It was followed shortly by a horrifying sound: the airboat's engine grumbling into life at the hands of the other CP. . . and the recollection that, for all its faults, the airboat tended to accelerate faster in a straight line than an armored man could take down the driver.

Morphine had its uses. So did adrenaline. Gordon pushed himself to his feet and ran. The dam rose vertically to the right- no help there- but if he could just find a sandbar and make it across the arc of water to the hillsides he should have a chance. There was enough cover there to fire from-

The sound of helicopter guns rang out to his left, slugs blazing across his intended course to shelter. Gordon remembered what the man at the last station had said: that the gun had been taken from the same model of helicopter. Hot on the heels of that recollection came the realization that at this point, a couple of hits from that thing would probably kill him. The water to his right was too deep to cross on foot, and he was in no condition to swim; ahead of him the rockface rose…

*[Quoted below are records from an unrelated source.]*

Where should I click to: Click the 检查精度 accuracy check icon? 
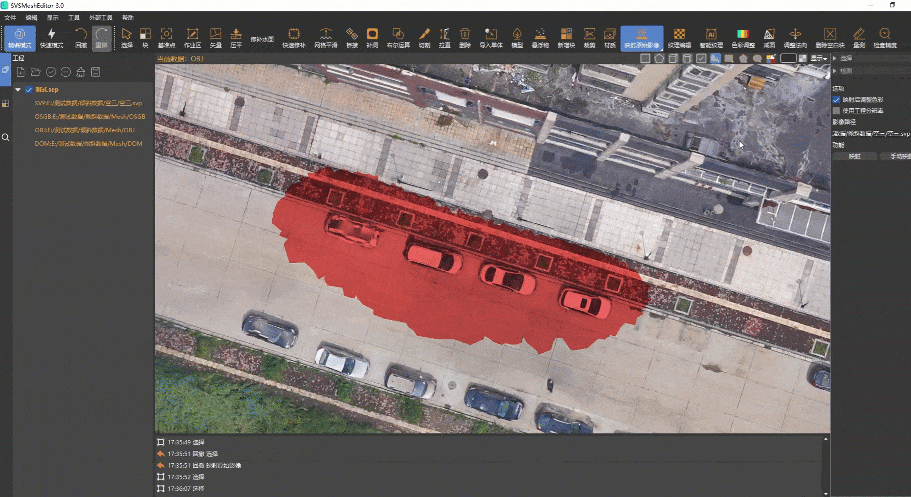tap(885, 37)
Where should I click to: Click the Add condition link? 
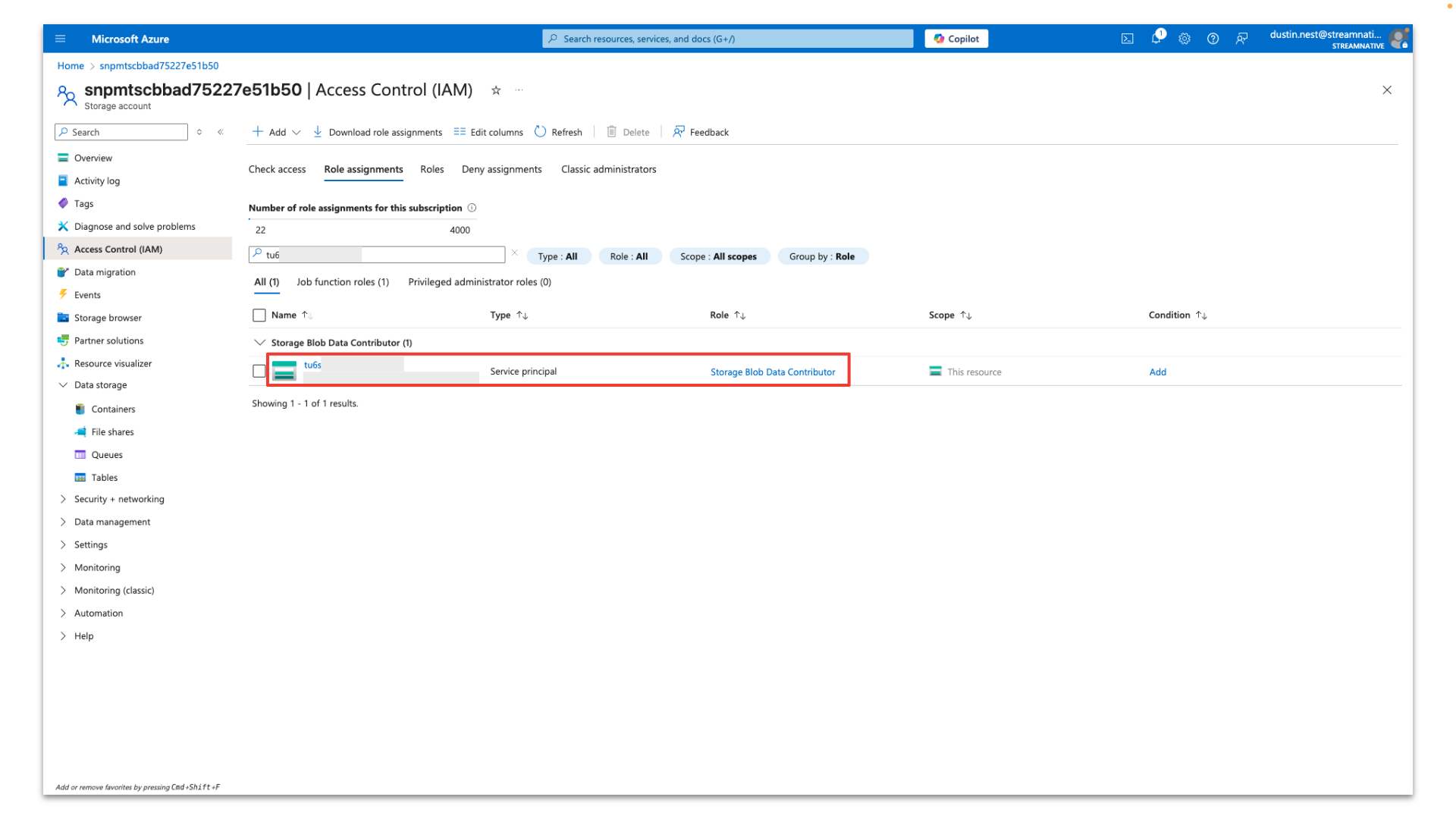[x=1157, y=372]
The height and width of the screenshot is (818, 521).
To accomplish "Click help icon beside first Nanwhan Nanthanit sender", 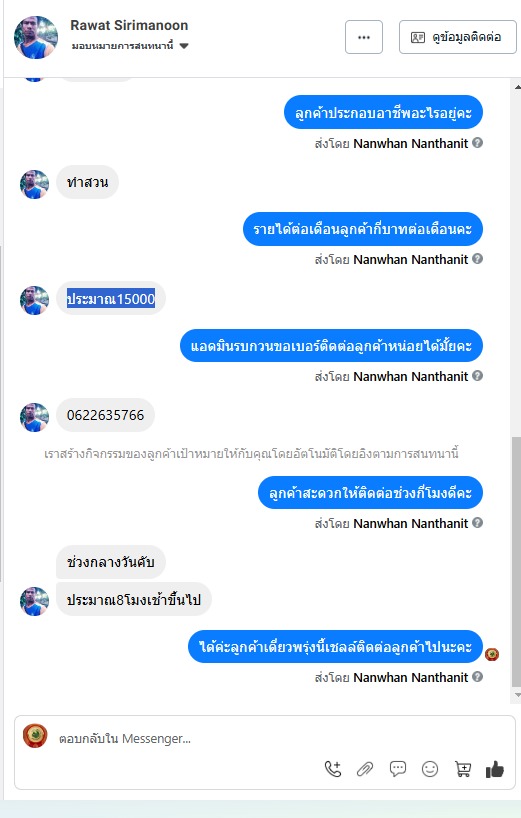I will click(x=477, y=142).
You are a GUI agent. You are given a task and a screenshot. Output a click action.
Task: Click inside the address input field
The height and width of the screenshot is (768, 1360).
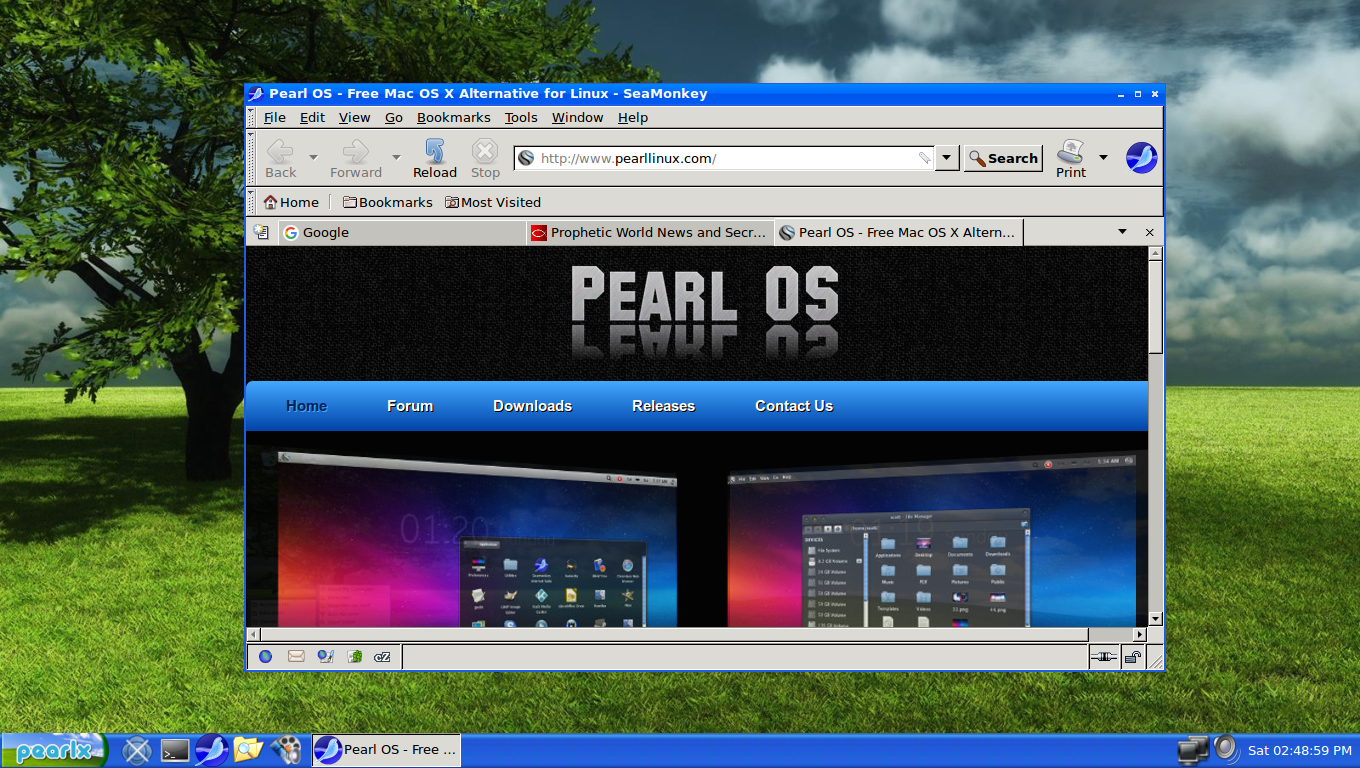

The protective grating that covered the pipe on the left squeaked a little, swaying in a brief, trickling breeze.

Gordon never really managed to sort out afterwards just how he managed it, except for a vague recollection of somehow gaining enough purchase on one of the rusted barrels to pull himself up, and then to haul himself into the pipe before the gun could fire on him again. He backed up as far as he could manage while still keeping a view of the approach to the pipe. Foul-smelling stuff sucking at his feet; he ignored it, and readied the SMG. The instant- the instant- that boat came into view. . .

"Warning," his suit called out. "Hazardous chemicals detected."

". . . what?"

Then the airboat's engine whine spun up to his ears and drowned out everything else. Well. Everything except the gunfire, anyway.



There was blood on the wall when the smoke cleared. Quite a lot of it. The CP in the airboat had been a much better shot than Gordon had imagined, and his companion had been willing to wade out enough to make a stab at climbing into the tunnel himself. If it hadn't been for the lone grenade left in the automatic's secondary firing chamber, Gordon was pretty sure it all would've been over then and there. As it stood, the air was quiet and still as he stared numbly at the splattered mess of his own blood trickling down the tunnel wall where he'd stood a moment before.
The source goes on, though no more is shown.